苏子乾摇了摇头,觉得她一个小女娃娃,没必要把这么大的责任背在身上。他道:“理想太大了,实现起来很难的。说个你自己真正想要的愿望吧。”
孙清韵想了很久,道:“我不知道,我自己没什么想要的。”
大师兄低头看着她道:“你一辈子平平安安的,师父和师兄就很高兴。”
孙清韵若有所思,良久点了点头,跟着他穿过人群渐行渐远,舞龙的锣鼓声也消失了。她睁开了眼,看着空荡荡的屋子,意识到那都是很久以前的事了。自从离开师门之后,她就很少做梦了。
梦里的幸福短暂而遥远,自己已经回不去了。儿时的她看到自己现在这个样子,应该也会觉得讨厌吧。
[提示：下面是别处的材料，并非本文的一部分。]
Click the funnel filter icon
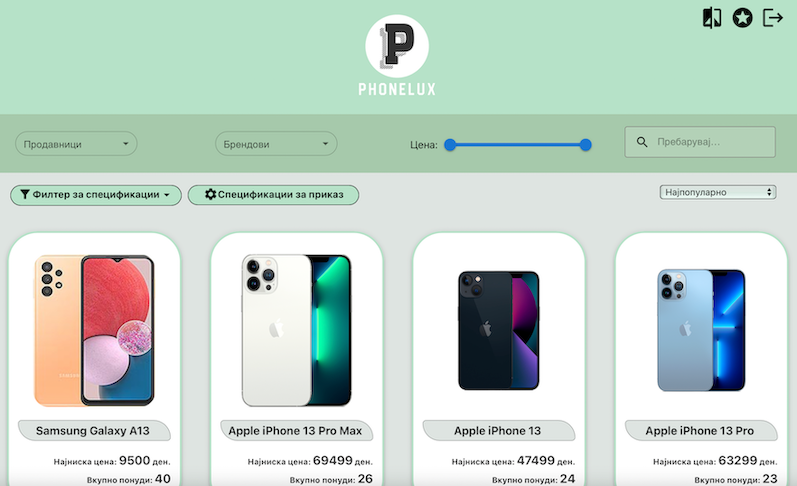This screenshot has height=486, width=797. [25, 194]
孙清韵微微一动,一名侍女听见声音,从隔间过来道:“姑娘,你的头摔跤跌破了。郎中刚给你上了药,叫你多休息一会儿。”
明明是张暮心下毒手打的,却跟人说她是自己摔的。孙清韵伸手摸了一下,她额头上包着一层白色的纱布,伤口处还在隐隐作痛。
这样的日子一天糟过一天,她不想再坐以待毙了。她扶着床,坐起来道:“没事,司空姑娘等会儿还要试嫁衣,我得去给她帮忙。”
侍女知道现在少爷成亲的事最大,没敢拦着。孙清韵换了一身干净衣裳,整理了一下头发,又悄然从抽屉里拿了一个小瓶子,藏在了腰里。她披上了一件黑色的呢子大氅,顶着寒风往客房那边去了。
司空玉上午把张暮心狠狠骂了一顿,一想起他气得要死又不敢还嘴的样子就觉得痛快。外头站着好几个守卫,她依旧出不去。她从梳妆台上拿起一根鎏金的簪子,里头是银的,感觉还挺硬的。她把簪子插在了发髻上,也能有个防身的东西。
她靠在床头,打算小憩一会儿,忽然见孙清韵从外头进来了。
上午分开的时候还好好的,这会儿她头上却包着一道白纱布。司空玉坐了起来,诧异地看着她,道:“孙姊姊,你怎么了?”
孙清韵垂下了眼,轻声道:“外头地滑,不小心摔了一跤。”
司空玉皱起了眉头,想起张暮心一天到晚蛮不讲理的模样,怀疑就是他打的。
她道:“是不是张暮心干的?”
孙清韵没说话,神色却有些黯然。司空玉就知道自己猜对了,他现在这么对待孙清韵,以后也会这么对待新欢。司空玉心中越发厌恶他了,看了一眼窗外,心中无比盼着段星河他们能来。如果有机会逃跑,她想把孙清韵带上,一起离开这个火坑。
孙清韵坐在隔间的小榻上,怔怔地出着神。司空玉走了过来,在她身边坐下了,道:“疼吗?”
孙清韵回过神来,道:“没事。”
外头的天色阴沉,整个屋子就像一个牢笼。司空玉陪在她身边,想给她一点安慰。孙清韵明白她的好意,静了片刻道:“给我说点你的事吧,你是怎么来巴蜀的?”
司空玉道:“我娘是安阳公主,她和我爹已经不在了。我从小跟我哥哥一起长大,后来他替陛下修行,皇上嘉奖他做太平候,顺带封了我当清河县主。”
孙清韵有些羡慕,道:“都是皇亲国戚,你小时候过得不错吧。”
司空玉想了想,道:“小时候我跟着娘去宫里,太后喜欢我,让我留下来陪她。太后抄经的时候,我就在旁边看,心经还是她教我背的。我在宫里住了三年,见过不少珍奇东西,后来跟御前太监学了一些鉴定的学问,看古玩十有八九走不了眼。”
孙清韵点了点头,感觉她的人生离自己十分遥远。司空玉又道:“后来哥哥去太清宫修行,我也找了个师父,跟着炼气,但资质一般,到现在才修到筑基初期。”